Пологов не впервые слышал, как Олюшка посмертно обвиняла Васю в неосмотрительности, жалостливо ругала его, как бы возмущаясь заодно и своею судьбой: Олюшка выросла в детдоме, и вот теперь, считай, снова сирота. Пологов почему-то не мог спокойно слушать ее и смотреть ей в глаза. Ведь коли Вася виноват перед Олюшкой, значит, и он, Пологов, виноват.
— А я только таким его и знаю. Да и тебе другим он вряд ли бы нравился, — сказал Пологов.
— Да, такой уж он… — со вздохом кивнула Олюшка.
За столом между тем говорили на вечные темы.
— Ну что, по-вашему, главное в человеческой судьбе? — Баев многозначительным взглядом ощупывал сидящих:
— Здоровьице, — крякнув, заявил дед Самсон.
— Главное — хорошо пережевывать пищу, — пошутил Кочкин.
— Удача.

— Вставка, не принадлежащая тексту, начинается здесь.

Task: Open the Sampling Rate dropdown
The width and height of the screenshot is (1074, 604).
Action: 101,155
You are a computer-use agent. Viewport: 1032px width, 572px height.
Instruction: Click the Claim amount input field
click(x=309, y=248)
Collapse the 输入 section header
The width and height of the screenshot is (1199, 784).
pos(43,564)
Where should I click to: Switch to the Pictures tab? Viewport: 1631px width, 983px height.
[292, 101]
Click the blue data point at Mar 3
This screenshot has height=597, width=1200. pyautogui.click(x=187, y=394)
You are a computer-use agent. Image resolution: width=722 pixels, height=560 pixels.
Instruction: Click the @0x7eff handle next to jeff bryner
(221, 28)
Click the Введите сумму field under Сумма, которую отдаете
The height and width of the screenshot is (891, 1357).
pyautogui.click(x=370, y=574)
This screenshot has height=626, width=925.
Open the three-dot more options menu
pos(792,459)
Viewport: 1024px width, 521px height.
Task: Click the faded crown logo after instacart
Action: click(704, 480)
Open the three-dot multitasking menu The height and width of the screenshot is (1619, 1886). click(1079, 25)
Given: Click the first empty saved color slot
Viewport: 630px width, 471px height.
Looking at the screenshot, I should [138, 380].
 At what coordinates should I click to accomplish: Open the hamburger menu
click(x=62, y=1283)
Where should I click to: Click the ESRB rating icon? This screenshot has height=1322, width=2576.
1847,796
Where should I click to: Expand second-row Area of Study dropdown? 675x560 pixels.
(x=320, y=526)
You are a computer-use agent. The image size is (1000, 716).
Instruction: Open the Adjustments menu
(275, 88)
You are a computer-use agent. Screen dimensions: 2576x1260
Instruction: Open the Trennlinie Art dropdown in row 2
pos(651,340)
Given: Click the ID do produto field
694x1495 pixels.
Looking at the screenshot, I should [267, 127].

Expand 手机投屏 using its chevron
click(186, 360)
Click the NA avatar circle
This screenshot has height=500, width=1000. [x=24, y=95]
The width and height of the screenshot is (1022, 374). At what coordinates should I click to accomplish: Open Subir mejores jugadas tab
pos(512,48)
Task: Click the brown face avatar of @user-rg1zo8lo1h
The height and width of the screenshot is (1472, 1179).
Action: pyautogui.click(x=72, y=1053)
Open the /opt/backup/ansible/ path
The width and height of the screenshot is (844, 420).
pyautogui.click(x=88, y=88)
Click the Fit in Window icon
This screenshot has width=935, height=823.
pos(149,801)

Вот! — подытожил спор Баев и заговорил о науке, напомнил о своей диссертации.
Пологов слышал, что выросла она, эта диссертация, из социологического очерка, опубликованного в областной газете. С помощью местных журналистов Баев углубил его, расширил, дотянул до научного труда. На примере одного колхоза он исследовал проблемы миграции. Защиту обмывали в ресторане в присутствии Пологова. Уже после второй рюмки один из сотрудников, сидевший с ним рядом, вежливо стал делиться:
— Это не диссертация, а плакат. Боевичок… Миграция — это движение жизни. И никакими диссертациями ее не остановишь.
«Завидует!» — выгораживая друга, подумал тогда Пологов.
— И скоко тебе плотют, Леонтий? — поинтересовался дед Самсон.
Баев промолчал. За него ответил Кочкин:
— Двести пятьдесят. Кандидатская ставка. Как говорится, отдай — не греши. А там еще приработок. Леня сразу в двух институтах преподает.
— Ого! — воскликнул Наумыч, сухонькое, остроносое лицо его вытянулось. — Какими молодцами стали. А были-то шпана шпаной, будто вчерась на бахчах озоровали. А теперя — ишь ты! Митрий пишет, Леонтий дистритации сочиняет, Федор технику мастерит, Василек автопарком верховодил. Всяк свое дело нашел, да не пустяковое. И каждый, видит бог, далеко пойдет.